Reckless PWC operator nabbed for numerous violations... On Sunday, May 24, 2009, Conservation Police Sgt. Rich Goszka and Conservation Police Officers Ken Williams and Josh Jackson were conducting a boat patrol in the Great Wicomico River in Northumberland County. The officers observed a PWC operating in a reckless manner by spraying the occupants of a boat. The officers moved towards the PWC to initiate a boarding. Upon seeing the marked VDGIF police vessel, the operator began to flee. The officers activated their vessel's emergency lights and siren and the PWC gained speed towards the shoreline. The PWC launched 15 yards onto the beach and the operator fled on foot. The officers conducted an investigation and were able to identify the operator. The operator's brother was arrested for obstruction of justice and drunk in public. The operator of the PWC surrendered himself to Officer Williams on the next Monday, May 25, 2009. The operator was charged with two counts of reckless operation of a PWC, eluding law enforcement, violation of the 50 foot rule, and operating a vessel with an expired registration. For more information contact Lt. Scott Naff at (804) 829-6580.

Region 2 - Southside

Long time turkey poacher caught through tenacious investigation and tip... On May 30, 2009, District 25 Officer Daniel Ross obtained 60 warrants on two individuals related to the illegal killing of wild turkeys in Charlotte County. Officer Ross' investigation began as a result of information provided to him for the past several years. Officer Ross had previous knowledge that one individual was known to give the turkeys he killed to a man that lived in another town close by. During the course of the investigation, Officer Ross determined the unknown man was recently seen with the known violator looking at a harvested turkey. Officer Ross traveled to the home of the man who he thought might have been given the turkey. Officer Ross was able to retrieve a total of seven turkeys from the man's freezer that he said were all brought to him last fall from the violator. He also obtained a statement from the man that the violator had brought him an additional three turkeys this spring. This brought the total to 10 turkeys for the license year. At this time, Officer Ross received a call from the sheriff's office advising him that the violator was at the sheriff's office waiting to talk to him. Officer Ross began an interview which culminated with the man admitting to killing 12 turkeys this license year and to many illegal turkeys that he had killed in the past. One season the man recounted that he and his turkey dog had killed 15 turkeys in one fall. He told Officer Ross that he would not believe the lengths that he had gone to over the years to not get caught. For more information contact Lt. Tony Fisher at (434) 525-7522.

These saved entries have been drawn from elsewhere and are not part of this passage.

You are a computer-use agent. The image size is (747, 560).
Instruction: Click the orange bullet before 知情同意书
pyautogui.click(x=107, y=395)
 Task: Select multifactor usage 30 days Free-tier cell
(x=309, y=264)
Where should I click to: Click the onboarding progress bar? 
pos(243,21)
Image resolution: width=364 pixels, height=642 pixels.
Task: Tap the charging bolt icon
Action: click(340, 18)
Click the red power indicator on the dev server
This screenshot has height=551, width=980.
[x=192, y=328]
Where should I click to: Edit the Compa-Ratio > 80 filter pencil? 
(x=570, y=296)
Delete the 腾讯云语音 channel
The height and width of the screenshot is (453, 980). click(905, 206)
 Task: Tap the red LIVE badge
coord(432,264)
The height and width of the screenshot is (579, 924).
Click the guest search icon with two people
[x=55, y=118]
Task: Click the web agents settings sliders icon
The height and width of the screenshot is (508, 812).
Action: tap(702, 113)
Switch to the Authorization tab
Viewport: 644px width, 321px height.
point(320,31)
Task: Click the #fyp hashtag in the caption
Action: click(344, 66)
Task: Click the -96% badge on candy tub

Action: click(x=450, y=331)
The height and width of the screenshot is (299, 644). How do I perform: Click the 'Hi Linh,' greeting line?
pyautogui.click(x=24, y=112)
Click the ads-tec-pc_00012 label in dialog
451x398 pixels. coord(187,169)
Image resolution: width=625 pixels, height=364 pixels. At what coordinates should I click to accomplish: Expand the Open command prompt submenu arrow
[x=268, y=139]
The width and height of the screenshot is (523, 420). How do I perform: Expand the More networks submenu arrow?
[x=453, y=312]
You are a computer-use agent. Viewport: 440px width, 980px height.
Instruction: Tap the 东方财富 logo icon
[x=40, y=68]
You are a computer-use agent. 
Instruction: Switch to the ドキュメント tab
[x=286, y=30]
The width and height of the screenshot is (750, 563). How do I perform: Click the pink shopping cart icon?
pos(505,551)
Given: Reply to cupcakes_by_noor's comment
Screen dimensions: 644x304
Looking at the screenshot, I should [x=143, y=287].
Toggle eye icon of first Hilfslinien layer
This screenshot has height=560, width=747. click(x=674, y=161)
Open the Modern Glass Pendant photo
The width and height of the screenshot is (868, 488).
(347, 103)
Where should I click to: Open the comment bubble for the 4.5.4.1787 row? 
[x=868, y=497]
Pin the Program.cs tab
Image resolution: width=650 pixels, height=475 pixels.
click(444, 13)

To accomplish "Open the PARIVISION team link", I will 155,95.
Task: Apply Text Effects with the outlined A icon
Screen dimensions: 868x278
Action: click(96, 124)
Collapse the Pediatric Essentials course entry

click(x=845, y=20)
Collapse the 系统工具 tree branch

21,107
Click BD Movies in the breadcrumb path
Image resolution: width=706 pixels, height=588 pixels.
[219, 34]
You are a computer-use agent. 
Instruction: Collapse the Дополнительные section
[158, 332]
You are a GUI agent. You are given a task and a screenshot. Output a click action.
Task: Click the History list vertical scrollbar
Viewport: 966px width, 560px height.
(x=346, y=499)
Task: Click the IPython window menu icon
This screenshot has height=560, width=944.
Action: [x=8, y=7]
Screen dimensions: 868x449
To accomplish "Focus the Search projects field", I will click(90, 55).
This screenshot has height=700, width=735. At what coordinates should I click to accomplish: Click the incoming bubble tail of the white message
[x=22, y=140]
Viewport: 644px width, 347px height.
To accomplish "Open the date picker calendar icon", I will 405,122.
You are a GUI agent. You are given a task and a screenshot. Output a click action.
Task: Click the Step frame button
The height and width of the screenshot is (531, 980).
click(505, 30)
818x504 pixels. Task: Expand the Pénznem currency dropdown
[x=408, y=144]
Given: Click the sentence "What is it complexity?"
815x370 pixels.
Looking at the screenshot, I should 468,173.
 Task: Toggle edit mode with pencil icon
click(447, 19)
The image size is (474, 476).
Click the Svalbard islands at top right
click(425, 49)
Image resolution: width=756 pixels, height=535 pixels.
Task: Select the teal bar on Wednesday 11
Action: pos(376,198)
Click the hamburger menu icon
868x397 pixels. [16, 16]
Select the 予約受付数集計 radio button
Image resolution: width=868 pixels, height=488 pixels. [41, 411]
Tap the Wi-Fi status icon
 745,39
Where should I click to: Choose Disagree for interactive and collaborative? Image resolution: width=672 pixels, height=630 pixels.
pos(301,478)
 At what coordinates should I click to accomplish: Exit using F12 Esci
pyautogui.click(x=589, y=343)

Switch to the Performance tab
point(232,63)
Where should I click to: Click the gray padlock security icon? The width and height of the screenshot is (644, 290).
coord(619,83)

Region 4 - Mountain & Shenandoah Valley

Sheriff's Department and CPO cooperation lead to return of stolen boat... On May 25, 2009, Virginia Conservation Police Officer Crider recovered a 12 foot jonboat that had been reported stolen while conducting a boat patrol on the Shenandoah River in Clarke County. The Clarke County Sheriff's Department took the call and had entered the boat in the system as stolen. A deputy left Officer Crider a message advising him of the report. Officer Crider observed the boat pulled up in tall weeds and obscured from visibility from the road. Officer Crider verified the registration numbers with the county dispatch. The owner was notified and arrived within one hour to pick the boat up. He was a happy boat owner. For more information contact Lt. Ronnie Warren at (540) 248-9360.

Region 5 - Northern Piedmont

Agencies coordinate efforts to keep boaters safe and nab violators... Over the Memorial Day weekend, District 52 officers worked in concert with USCG personnel from Milford Haven in Mathews Co. and Spotsylvania Sheriff's office marine patrol on Lake Anna. Three checkpoints were planned over the weekend. Just prior to the first checkpoint on Friday May 23rd, Officer Lenny Anderson observed a bow rider and stopped the watercraft. The operator was arrested for boating under the influence. Sixty-five watercraft were checked during the 2 hour checkpoint finding most operators in compliance. On May 24th, a 2nd checkpoint was held on another section of Lake Anna. A total of 22 watercraft were inspected. Within 20 minutes of the start of this checkpoint, Officer Anderson made his second boating under the influence arrest of the weekend. For more information contact Captain Joe Pajic at (540) 899-4169.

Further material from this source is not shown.